TASKS TO COMPLETE
a) Reproduce the MySQL bug report word for word, in full.
b) Turn the lines of the listing, from the line containing "coordinates (594, 450)." up to and including the line containing "(184, 491).", into a JSON list of strings with one string per line, leaving out blank lines. Include only those lines.

===== TEXT UNDER STUDY =====

| Bug #19649 | Extremely slow join | ||
|---|---|---|---|
| Submitted: | 9 May 2006 17:57 | Modified: | 10 Oct 2006 18:58 |
| Reporter: | Andre Timmer | Email Updates: | |
| Status: | Closed | Impact on me: | |
| Category: | MySQL Server: Optimizer | Severity: | S2 (Serious) |
| Version: | 5.0.25-BK, 5.0.18 | OS: | Solaris (Solaris) |
| Assigned to: | Sergey Petrunya | CPU Architecture: | Any |
[9 May 2006 18:27]
Andre Timmer
Want to upload the data, it's too big (30MB zipped). Unless you guys know about this problem / behaviour you need this many data to reproduce.
[10 May 2006 9:22]
Hartmut Holzgraefe
Could you add the EXPLAIN output for the queries to this bug report? And if you want to provide your test data you can upload it to ftp://ftp.mysql.com/pub/mysql/upload Please use a file name that starts with bug19649_ if you do so and drop a note on this bug report giving the exact file name you uploaded.
[10 May 2006 10:44]
Andre Timmer
mysql> explain
-> select count(*)
-> from rawdata_organisaties_marktselect aa
-> , sleutel bb
-> where aa.bkwi_lrrkvk_inschrijfnr_kvk = bb.inschrijfnr_kvk
-> and aa.bkwi_lrrkvk_volgnr_kvk = bb.volgnr_kvk
-> and aa.lrrorg != bb.lrrorg;
+----+-------------+-------+------+-------------------------------------+-----------------+---------+------------------------------------------------------------------+--------+-------------+
| id | select_type | table | type | possible_keys | key | key_len | ref | rows | Extra |
+----+-------------+-------+------+-------------------------------------+-----------------+---------+------------------------------------------------------------------+--------+-------------+
| 1 | SIMPLE | aa | ALL | rawdata_organisaties_marktselect_i3 | NULL | NULL | NULL | 426601 | |
| 1 | SIMPLE | bb | ref | ref_sleutel_uk1 | ref_sleutel_uk1 | 8 | bbr.aa.bkwi_lrrkvk_inschrijfnr_kvk,bbr.aa.bkwi_lrrkvk_volgnr_kvk | 1 | Using where |
+----+-------------+-------+------+-------------------------------------+-----------------+---------+------------------------------------------------------------------+--------+-------------+
Uploaded file "bug19649_ if_slow-join-data.sql.tgz".

===== RECORDS SUPPLIED =====

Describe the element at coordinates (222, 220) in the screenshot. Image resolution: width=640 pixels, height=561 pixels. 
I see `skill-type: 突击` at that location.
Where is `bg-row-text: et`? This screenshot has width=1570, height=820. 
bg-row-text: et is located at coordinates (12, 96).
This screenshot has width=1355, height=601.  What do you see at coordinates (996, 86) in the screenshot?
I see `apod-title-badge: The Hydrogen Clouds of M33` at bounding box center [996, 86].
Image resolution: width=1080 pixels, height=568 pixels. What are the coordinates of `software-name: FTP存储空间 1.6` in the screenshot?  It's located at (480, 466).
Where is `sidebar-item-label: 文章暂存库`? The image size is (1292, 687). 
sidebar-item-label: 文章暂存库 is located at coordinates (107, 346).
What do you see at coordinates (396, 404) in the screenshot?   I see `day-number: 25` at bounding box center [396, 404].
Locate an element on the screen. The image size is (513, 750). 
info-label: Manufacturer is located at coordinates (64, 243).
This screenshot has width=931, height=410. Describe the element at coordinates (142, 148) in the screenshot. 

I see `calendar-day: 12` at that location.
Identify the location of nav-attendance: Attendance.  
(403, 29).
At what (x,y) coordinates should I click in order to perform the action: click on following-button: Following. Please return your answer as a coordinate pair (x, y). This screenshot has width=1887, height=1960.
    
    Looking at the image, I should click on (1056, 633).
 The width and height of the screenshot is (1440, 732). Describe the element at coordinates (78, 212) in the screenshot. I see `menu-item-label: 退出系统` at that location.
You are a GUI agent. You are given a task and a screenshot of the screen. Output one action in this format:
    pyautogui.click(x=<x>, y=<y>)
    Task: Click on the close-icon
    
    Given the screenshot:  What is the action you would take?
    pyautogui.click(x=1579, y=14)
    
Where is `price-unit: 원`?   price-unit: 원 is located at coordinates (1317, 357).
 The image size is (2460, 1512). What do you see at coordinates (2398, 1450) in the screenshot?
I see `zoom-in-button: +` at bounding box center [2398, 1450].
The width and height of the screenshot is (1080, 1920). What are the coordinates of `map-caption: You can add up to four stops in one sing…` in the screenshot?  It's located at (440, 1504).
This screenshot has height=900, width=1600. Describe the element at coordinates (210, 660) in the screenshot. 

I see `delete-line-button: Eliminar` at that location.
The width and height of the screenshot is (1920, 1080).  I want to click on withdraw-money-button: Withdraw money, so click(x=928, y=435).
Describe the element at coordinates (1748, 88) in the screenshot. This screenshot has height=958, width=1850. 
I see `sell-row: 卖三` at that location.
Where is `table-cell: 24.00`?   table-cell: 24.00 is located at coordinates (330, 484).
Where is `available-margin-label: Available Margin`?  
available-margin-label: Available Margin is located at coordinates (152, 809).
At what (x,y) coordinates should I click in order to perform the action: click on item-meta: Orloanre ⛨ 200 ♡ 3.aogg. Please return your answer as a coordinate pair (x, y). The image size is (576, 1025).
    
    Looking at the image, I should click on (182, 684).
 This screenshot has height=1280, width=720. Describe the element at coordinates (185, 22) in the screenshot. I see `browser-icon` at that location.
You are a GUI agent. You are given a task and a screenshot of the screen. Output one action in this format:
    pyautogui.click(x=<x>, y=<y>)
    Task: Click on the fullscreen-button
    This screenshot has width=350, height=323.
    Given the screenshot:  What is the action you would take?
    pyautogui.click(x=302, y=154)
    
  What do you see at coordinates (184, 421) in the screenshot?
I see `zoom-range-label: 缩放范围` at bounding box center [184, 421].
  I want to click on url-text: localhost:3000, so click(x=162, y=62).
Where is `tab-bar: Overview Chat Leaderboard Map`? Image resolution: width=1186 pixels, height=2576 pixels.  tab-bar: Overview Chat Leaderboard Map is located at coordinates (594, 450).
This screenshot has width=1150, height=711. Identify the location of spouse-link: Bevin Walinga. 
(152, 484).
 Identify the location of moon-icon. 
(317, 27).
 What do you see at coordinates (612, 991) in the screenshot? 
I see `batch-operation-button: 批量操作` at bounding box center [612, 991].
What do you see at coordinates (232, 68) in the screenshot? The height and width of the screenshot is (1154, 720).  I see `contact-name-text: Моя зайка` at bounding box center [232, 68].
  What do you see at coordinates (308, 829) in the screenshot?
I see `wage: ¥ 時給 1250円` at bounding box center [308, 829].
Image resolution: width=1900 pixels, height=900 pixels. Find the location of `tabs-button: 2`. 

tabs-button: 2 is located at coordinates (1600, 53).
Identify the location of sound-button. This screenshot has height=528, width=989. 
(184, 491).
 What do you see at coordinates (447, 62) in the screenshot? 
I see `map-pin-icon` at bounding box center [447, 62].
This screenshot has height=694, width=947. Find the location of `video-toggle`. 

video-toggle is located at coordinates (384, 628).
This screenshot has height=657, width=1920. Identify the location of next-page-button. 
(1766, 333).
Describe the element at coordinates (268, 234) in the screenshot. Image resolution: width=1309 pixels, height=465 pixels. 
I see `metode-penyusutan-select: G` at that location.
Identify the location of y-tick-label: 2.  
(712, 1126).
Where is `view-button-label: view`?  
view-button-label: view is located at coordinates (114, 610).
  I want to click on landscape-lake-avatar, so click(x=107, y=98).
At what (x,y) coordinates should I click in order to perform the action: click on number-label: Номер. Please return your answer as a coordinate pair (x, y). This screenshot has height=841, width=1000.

=====

RESPONSES BY ITEM NUMBER
a)
| Bug #19649 | Extremely slow join | ||
|---|---|---|---|
| Submitted: | 9 May 2006 17:57 | Modified: | 10 Oct 2006 18:58 |
| Reporter: | Andre Timmer | Email Updates: | |
| Status: | Closed | Impact on me: | |
| Category: | MySQL Server: Optimizer | Severity: | S2 (Serious) |
| Version: | 5.0.25-BK, 5.0.18 | OS: | Solaris (Solaris) |
| Assigned to: | Sergey Petrunya | CPU Architecture: | Any |
[9 May 2006 18:27]
Andre Timmer
Want to upload the data, it's too big (30MB zipped). Unless you guys know about this problem / behaviour you need this many data to reproduce.
[10 May 2006 9:22]
Hartmut Holzgraefe
Could you add the EXPLAIN output for the queries to this bug report? And if you want to provide your test data you can upload it to ftp://ftp.mysql.com/pub/mysql/upload Please use a file name that starts with bug19649_ if you do so and drop a note on this bug report giving the exact file name you uploaded.
[10 May 2006 10:44]
Andre Timmer
mysql> explain
-> select count(*)
-> from rawdata_organisaties_marktselect aa
-> , sleutel bb
-> where aa.bkwi_lrrkvk_inschrijfnr_kvk = bb.inschrijfnr_kvk
-> and aa.bkwi_lrrkvk_volgnr_kvk = bb.volgnr_kvk
-> and aa.lrrorg != bb.lrrorg;
+----+-------------+-------+------+-------------------------------------+-----------------+---------+------------------------------------------------------------------+--------+-------------+
| id | select_type | table | type | possible_keys | key | key_len | ref | rows | Extra |
+----+-------------+-------+------+-------------------------------------+-----------------+---------+------------------------------------------------------------------+--------+-------------+
| 1 | SIMPLE | aa | ALL | rawdata_organisaties_marktselect_i3 | NULL | NULL | NULL | 426601 | |
| 1 | SIMPLE | bb | ref | ref_sleutel_uk1 | ref_sleutel_uk1 | 8 | bbr.aa.bkwi_lrrkvk_inschrijfnr_kvk,bbr.aa.bkwi_lrrkvk_volgnr_kvk | 1 | Using where |
+----+-------------+-------+------+-------------------------------------+-----------------+---------+------------------------------------------------------------------+--------+-------------+
Uploaded file "bug19649_ if_slow-join-data.sql.tgz".

b)
[
  "Where is `tab-bar: Overview Chat Leaderboard Map`? Image resolution: width=1186 pixels, height=2576 pixels.  tab-bar: Overview Chat Leaderboard Map is located at coordinates (594, 450).",
  "This screenshot has width=1150, height=711. Identify the location of spouse-link: Bevin Walinga. ",
  "(152, 484).",
  " Identify the location of moon-icon. ",
  "(317, 27).",
  " What do you see at coordinates (612, 991) in the screenshot? ",
  "I see `batch-operation-button: 批量操作` at bounding box center [612, 991].",
  "What do you see at coordinates (232, 68) in the screenshot? The height and width of the screenshot is (1154, 720).  I see `contact-name-text: Моя зайка` at bounding box center [232, 68].",
  "  What do you see at coordinates (308, 829) in the screenshot?",
  "I see `wage: ¥ 時給 1250円` at bounding box center [308, 829].",
  "Image resolution: width=1900 pixels, height=900 pixels. Find the location of `tabs-button: 2`. ",
  "tabs-button: 2 is located at coordinates (1600, 53).",
  "Identify the location of sound-button. This screenshot has height=528, width=989. ",
  "(184, 491)."
]